START Source material

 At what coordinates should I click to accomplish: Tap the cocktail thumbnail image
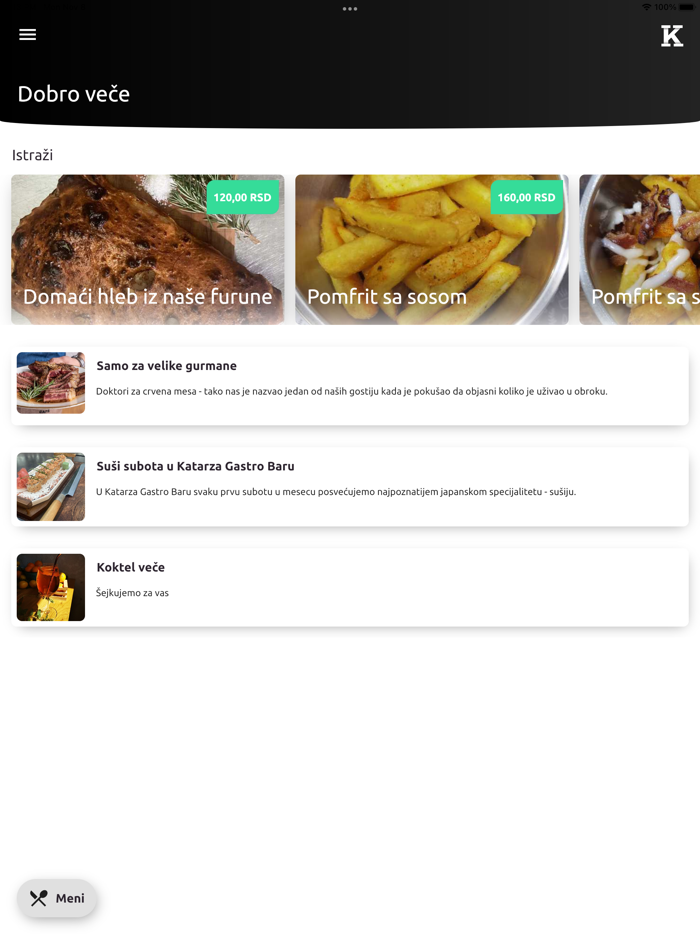coord(51,587)
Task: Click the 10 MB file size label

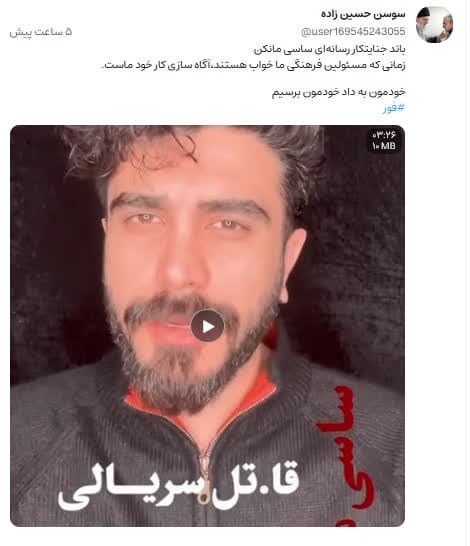Action: (384, 146)
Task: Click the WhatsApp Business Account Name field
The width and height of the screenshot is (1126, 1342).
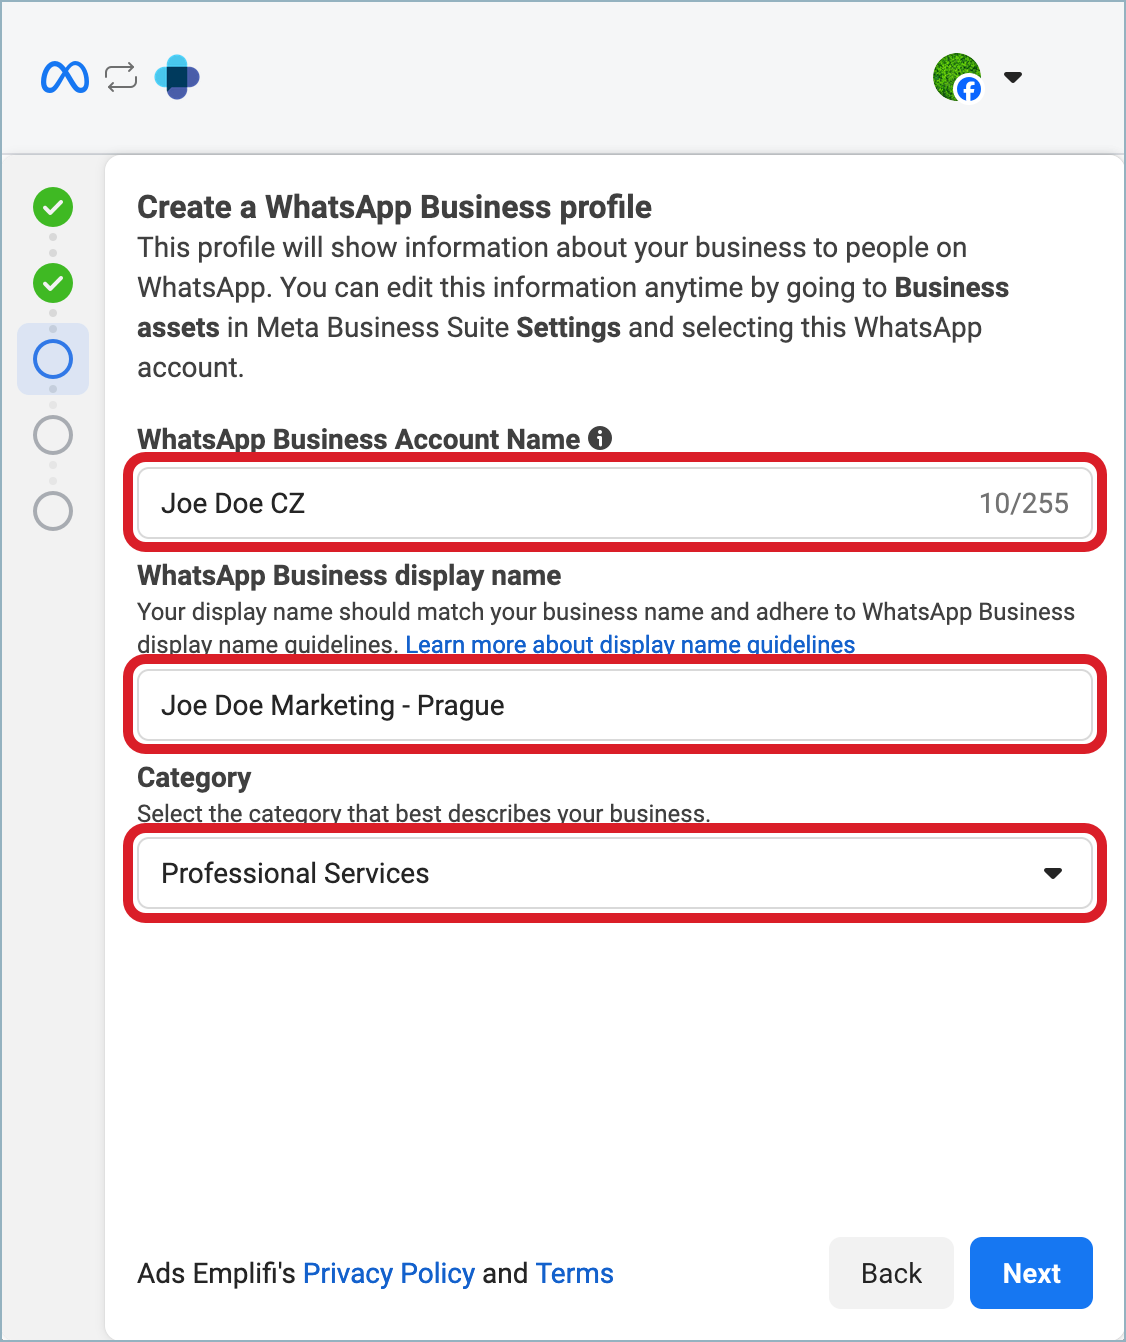Action: 560,503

END Source material

**Exercise objective**
Each line from the line containing "Task: Click the 10 MB file size label" through the last line above must be written out exactly, and every picture must be omitted.

**Answer to this task**
Task: Click the 10 MB file size label

Action: (384, 146)
Task: Click the WhatsApp Business Account Name field
The width and height of the screenshot is (1126, 1342).
Action: 560,503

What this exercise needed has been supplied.